# "Canadian Army should take 2 yr Hiatus"



## sgtdixon (13 Nov 2002)

this is from  http://www2.alberta.com/news/fs.cfm?source_id=CP&id=1216833 

Two-year hiatus urged 
Senators: bring Forces back home, do complete overhaul 



full image
Canadian troops land on Towr Ghar in Tora Bora last May. (CP Archive/Stephen Thorne)--> 
OTTAWA (CP) - Canada should recall all its military forces from overseas duty within six months and then place a two-year moratorium on deployments while it overhauls defence capabilities, says a Senate committee report. 
The federal government should also budget an additional $4 billion a year for military expenditures, raising per capita defence spending by $130 to $525 per Canadian, the Senate defence committee said Tuesday. The figure is a quarter of what each American spends on defence and a third of what Britons spend, said the report. It would bump Canada up one notch on the NATO spending ladder, to 12th of 18 - just ahead of Portugal - and bring Canada‘s annual defence budget to $15.8 billion. 

Please see below for: 

How the Senate says the new money should be spent 

Canadian military deployments worldwide as of Sept. 4, 2002 

The report equated bringing Canadian troops home to a "strategic retreat," saying money alone won‘t solve problems in the Canadian Forces such as personnel shortages, training inadequacies and equipment needs. 

"The military now needs time almost as much as it needs money to revitalize itself for its obligations," said the 163-page report, entitled For an Extra 130 Bucks. 

"It needs a respite from its manifold overseas responsibilities, giving it time to recruit, time to train, time to re-equip itself, time to rethink its optimal role in the modern theatre of warfare." 

This should even preclude Canada‘s participation in any Iraq war, suggested the committee, which also urged expansion of military force to 75,000 from 52,000 after visiting 15 bases during the summer. 

The recommendation to recall the troops did not sit well with the Canadian Alliance, and the Conference of Defence Associations, a military think- tank. 

"It‘s very naive and irresponsible," said Alliance defence critic Leon Benoit. "We‘ve made commitments to NATO, to Norad, to other overseas operations and you can‘t just cancel them because the military is stretched." 

Alliance Leader Stephen Harper acknowledged Canada‘s military is spread thin but said recalling the troops is "an unacceptable option." 

"It would weaken us internationally and to suggest that the day after Remembrance Day . . . is kind of a cruel irony," said Harper. 
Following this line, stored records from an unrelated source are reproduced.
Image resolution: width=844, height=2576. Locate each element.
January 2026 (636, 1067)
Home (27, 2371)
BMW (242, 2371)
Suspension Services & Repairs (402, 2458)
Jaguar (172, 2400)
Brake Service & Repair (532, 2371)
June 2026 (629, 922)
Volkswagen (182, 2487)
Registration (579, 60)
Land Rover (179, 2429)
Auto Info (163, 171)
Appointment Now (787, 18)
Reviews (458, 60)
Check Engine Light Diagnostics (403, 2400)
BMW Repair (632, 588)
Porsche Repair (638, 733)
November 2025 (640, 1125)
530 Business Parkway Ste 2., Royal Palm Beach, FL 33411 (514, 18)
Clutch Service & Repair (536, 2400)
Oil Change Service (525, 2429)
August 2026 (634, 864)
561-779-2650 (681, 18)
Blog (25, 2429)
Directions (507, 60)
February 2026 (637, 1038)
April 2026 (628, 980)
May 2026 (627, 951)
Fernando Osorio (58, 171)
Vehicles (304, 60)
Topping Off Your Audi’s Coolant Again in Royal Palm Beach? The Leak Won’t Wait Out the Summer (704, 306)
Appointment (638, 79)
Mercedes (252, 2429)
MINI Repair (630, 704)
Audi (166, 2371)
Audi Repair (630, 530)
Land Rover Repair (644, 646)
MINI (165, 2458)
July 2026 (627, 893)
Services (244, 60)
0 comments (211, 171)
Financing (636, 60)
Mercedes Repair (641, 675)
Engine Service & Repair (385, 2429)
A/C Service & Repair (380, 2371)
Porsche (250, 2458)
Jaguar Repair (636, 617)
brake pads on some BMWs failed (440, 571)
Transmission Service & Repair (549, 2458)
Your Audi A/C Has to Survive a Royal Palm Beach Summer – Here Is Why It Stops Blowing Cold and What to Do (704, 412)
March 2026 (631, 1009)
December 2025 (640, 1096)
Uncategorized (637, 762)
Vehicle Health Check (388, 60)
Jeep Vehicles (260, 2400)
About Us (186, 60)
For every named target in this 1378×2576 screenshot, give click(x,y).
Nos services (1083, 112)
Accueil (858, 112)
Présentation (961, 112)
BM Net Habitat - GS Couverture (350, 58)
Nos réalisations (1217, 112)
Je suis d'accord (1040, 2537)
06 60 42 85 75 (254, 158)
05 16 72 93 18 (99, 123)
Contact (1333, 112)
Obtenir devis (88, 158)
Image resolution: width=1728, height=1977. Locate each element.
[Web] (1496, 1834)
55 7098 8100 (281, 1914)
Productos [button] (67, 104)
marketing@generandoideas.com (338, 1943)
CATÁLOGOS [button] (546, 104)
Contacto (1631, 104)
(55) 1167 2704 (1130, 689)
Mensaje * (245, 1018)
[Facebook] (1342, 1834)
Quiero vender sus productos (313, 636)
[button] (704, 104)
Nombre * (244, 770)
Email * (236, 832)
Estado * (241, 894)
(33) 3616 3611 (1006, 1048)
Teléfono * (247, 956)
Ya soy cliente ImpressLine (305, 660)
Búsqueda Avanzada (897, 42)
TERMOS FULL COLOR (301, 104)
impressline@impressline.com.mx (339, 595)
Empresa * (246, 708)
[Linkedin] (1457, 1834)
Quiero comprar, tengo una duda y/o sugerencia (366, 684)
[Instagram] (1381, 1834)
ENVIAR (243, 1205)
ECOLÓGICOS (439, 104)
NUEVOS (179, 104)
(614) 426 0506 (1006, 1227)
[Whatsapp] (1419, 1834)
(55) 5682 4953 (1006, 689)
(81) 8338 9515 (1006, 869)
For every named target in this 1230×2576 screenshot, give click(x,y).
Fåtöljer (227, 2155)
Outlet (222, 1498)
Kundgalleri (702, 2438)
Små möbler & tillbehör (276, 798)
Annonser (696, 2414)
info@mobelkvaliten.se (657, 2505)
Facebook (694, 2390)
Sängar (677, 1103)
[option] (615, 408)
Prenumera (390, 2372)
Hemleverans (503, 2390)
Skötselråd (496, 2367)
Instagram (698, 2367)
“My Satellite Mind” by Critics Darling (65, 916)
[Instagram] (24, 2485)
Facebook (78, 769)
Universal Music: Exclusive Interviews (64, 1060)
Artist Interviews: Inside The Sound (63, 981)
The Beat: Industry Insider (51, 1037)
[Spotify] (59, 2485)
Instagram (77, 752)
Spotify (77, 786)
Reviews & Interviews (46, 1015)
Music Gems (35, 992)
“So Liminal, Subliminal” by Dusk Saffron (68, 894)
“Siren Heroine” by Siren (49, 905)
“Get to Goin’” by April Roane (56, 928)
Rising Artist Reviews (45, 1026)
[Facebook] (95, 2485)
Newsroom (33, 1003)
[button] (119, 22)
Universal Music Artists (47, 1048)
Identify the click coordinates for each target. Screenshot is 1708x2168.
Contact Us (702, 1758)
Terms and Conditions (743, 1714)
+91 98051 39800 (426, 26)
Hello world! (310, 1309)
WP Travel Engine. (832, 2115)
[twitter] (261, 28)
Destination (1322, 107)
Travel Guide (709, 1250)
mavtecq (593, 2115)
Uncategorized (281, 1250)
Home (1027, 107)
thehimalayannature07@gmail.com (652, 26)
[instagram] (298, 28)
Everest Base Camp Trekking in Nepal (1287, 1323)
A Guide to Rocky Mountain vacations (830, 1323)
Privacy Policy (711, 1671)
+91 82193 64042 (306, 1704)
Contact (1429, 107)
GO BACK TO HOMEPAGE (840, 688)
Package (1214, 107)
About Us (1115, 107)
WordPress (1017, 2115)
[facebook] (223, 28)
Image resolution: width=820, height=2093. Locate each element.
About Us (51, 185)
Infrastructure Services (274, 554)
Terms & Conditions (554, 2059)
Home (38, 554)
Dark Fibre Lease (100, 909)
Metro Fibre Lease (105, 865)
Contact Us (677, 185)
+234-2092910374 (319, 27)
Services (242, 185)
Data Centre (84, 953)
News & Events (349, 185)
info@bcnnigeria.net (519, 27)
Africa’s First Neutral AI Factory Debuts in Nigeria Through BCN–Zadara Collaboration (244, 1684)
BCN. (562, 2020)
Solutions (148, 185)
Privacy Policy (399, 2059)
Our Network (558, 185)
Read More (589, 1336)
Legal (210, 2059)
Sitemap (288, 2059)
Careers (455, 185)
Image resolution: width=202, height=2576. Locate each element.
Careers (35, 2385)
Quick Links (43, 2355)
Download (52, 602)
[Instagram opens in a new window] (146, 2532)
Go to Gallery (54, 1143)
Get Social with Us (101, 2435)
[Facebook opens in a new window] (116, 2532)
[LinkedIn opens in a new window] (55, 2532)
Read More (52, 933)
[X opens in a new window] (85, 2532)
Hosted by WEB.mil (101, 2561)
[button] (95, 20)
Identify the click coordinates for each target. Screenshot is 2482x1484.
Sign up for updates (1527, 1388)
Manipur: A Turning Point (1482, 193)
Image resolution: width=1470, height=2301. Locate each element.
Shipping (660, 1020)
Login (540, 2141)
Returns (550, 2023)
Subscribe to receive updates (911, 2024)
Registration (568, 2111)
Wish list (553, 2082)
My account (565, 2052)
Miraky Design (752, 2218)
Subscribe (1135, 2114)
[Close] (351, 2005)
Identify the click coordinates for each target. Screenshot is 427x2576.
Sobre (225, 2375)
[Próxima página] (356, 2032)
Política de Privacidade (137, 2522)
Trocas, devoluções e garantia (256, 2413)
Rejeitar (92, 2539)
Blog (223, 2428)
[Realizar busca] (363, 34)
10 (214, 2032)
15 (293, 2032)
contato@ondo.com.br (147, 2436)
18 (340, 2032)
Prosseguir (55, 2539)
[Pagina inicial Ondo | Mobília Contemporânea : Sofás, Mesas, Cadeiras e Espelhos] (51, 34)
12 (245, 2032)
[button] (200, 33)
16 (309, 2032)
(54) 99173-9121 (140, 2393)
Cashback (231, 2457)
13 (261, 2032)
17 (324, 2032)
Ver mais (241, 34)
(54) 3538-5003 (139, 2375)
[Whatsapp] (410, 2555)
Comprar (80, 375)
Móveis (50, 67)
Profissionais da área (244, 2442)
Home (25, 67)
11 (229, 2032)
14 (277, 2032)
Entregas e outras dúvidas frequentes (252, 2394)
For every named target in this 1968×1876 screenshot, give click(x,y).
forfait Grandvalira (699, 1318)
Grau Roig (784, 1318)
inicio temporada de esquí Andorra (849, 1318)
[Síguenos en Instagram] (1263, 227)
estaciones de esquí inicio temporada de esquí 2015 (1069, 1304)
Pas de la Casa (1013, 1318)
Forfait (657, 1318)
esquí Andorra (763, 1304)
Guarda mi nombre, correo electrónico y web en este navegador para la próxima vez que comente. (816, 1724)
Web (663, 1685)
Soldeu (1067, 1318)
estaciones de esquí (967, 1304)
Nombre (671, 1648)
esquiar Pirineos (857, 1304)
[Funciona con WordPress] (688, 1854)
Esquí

Retired colonel Alain Pellerin, head of the 70-year-old defence group, said the remedy is not realistic. 

"The world will not stop turning because Canada has a serious problem with its Armed Forces," said Pellerin, adding a break wouldn‘t solve all the problems. "Our allies will still expect us . . . to share responsibilities. 

"To pull out of the Balkans and not be involved in the Gulf, maybe in Iraq, will show Canada is not a serious country that cannot provide even minimal commitment abroad." 

Both backed the call for more money and more troops. 

Defence Minister John McCallum, who spent Remembrance Day with Canadian troops in Bosnia, has acknowledged the need for more money in the face of a $100-million to $200-million budgetary shortfall this year. 

McCallum is currently in the midst of a defence update and administrative review that he says will provide the basis for his submission to cabinet prior to a federal budget in February. 

Meanwhile, military operations have been cut in efforts to make up the difference. 

The Senate report comes on the heels of a national poll in which half of those surveyed believed the military‘s role should be expanded, and 75 per cent said its budget should be increased. 

Colin Kenny, the Liberal chairman of the Senate committee, said the military needs the money now. 

"Canadians are clearly spending more to insure their vehicles, their homes, and we would see some analogy with insuring their country," said Kenny. 

"The key is this next budget. If something doesn‘t happen in the February budget to address the funding shortfall, you‘re going to see very significant capability cuts in the Canadian military." 

- 

The Senate defence committee says the military needs an additional $4 billion annually, bringing the defence budget to $15.8 billion. Here‘s how it says the new money should be spent: 

- $1 billion for operations and maintenance, including training, better aerial surveillance for the air force, more sea days for the navy, more spare parts, better maintenance of equipment, offices and living quarters. 

- Up to $800 million to rebuild the personnel base to 75,000 from 52,000, boosting incentives, raising pay and improving morale. 

- Up to $2.25 billion for capital programs, including Sea King helicopter replacements, new strategic lift aircraft to move troops and equipment around the world, better intelligence gathering capabilities, more North American defence, new uniforms and refined allied recognition gear. 

- 

Canadian military deployments worldwide as of Sept. 4, 2002: 

- Coalition Operation Apollo (Afghanistan, Arabian Gulf; 1,068 personnel) 

- NATO Palladium (Bosnia-Herzegovina; 1,579) 

- NATO Forage (Macedonia; one) 

- UN Danaca (Golan Heights; 193) 

- UN Snowgoose (Cyprus; one) 

- UN Jade (Jerusalem; seven) 

- UN Calumet (Sinai; 30) 

- UN Reptile (Sierra Leone; five) 

- UN Crocodile (Congo; eight) 

- UN Addition (Ethiopia, Eritrea; six) 

- UN Sculpture (Sierra Leone; 11) 

Total deployed: 2,909 


Sorry for the length, just thought this should all be discussed here and now.

Dixon 55-22
out


----------